■ **Exercise passage**
━━━━━━━━
When the initial pathology report came back normal, friends
and family sent Smithson congratulatory cards and e-mails.
“Two
days later I got an unexpected phone call and was told on
further review it was malignant,” Smithson says. “I
had been prepared for bad news earlier—not then.”
Smithson
had radiation following surgery and hormonal therapy with
tamoxifen, but she chose against chemotherapy. She’s
a family practice doctor at Meredith College in Raleigh, and
she pored through the studies before making the decision.
For her invasive ductal carcinoma, Smithson says, chemotherapy
might have given her a slight increase in risk reduction over
hormonal therapy alone, with additional side effects and possible
complications.
“I
said, ‘OK, if I’m not going to do chemo, I have
got to do every single thing I can to try to decrease my chances
of this thing coming back,’ ” she says. Today,
Smithson exercises about 90 minutes a day. She’s also
very strict about her diet, focusing on fruits and vegetables
and minimizing processed food.
Sustaining
Change
Diana
Ryall, a 37-year-old breast cancer survivor in Spruce Grove,
Alberta, in Canada still smokes. Ryall says she cut her fat
consumption and eats more salads since her diagnosis in 2006,
and she has lost nearly 20 pounds of the extra 80 she put
on because of cancer and treatment.
Smoking,
though, has proved harder. Ryall wants to quit, and is working
with her family doctor to identify patterns in her smoking—when
she’s picking up a cigarette because of her addiction,
and when it’s merely out of habit, for example. When
she’s down to just a few cigarettes a day, then she’ll
try quitting. “It is a lot less stressful to cut out
a cigarette each day or two than it is cutting them out all
together,” Ryall says.
Small
steps are the key to sustainability, many experts have found,
and there’s evidence that very small changes, such as
walking at a slow pace for three to five hours a week, can
decrease a person’s cancer recurrence and mortality
risk, according to research published in the Journal of the
American Medical Association.
━━━━━━━━
■ **Raw data**
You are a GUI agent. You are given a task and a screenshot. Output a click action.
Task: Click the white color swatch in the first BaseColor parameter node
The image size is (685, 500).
━━━━━━━━
■ **Problems to solve**
[1] In the cancer survivors passage, reproduce the text between "For her invasive" and "complications.", inclusive, replacing "invasive ductal carcinoma" with "breast cancer".
[2] According to the cancer survivors passage, how long does Smithson exercise each day?
[3] Shorten the paragraph of the cancer survivors passage that begins "Smoking, though, has proved harder" while keeping its main facts.

■ **Solutions by task**
[1]
For her breast cancer, Smithson says, chemotherapy
might have given her a slight increase in risk reduction over
hormonal therapy alone, with additional side effects and possible
complications.

[2] About 90 minutes a day.

[3] Ryall has found smoking harder to change. She wants to quit and is working with her family doctor to tell when she smokes from addiction and when from habit. Once she is down to a few cigarettes a day, she will try quitting. She finds cutting one cigarette every day or two less stressful than stopping all at once.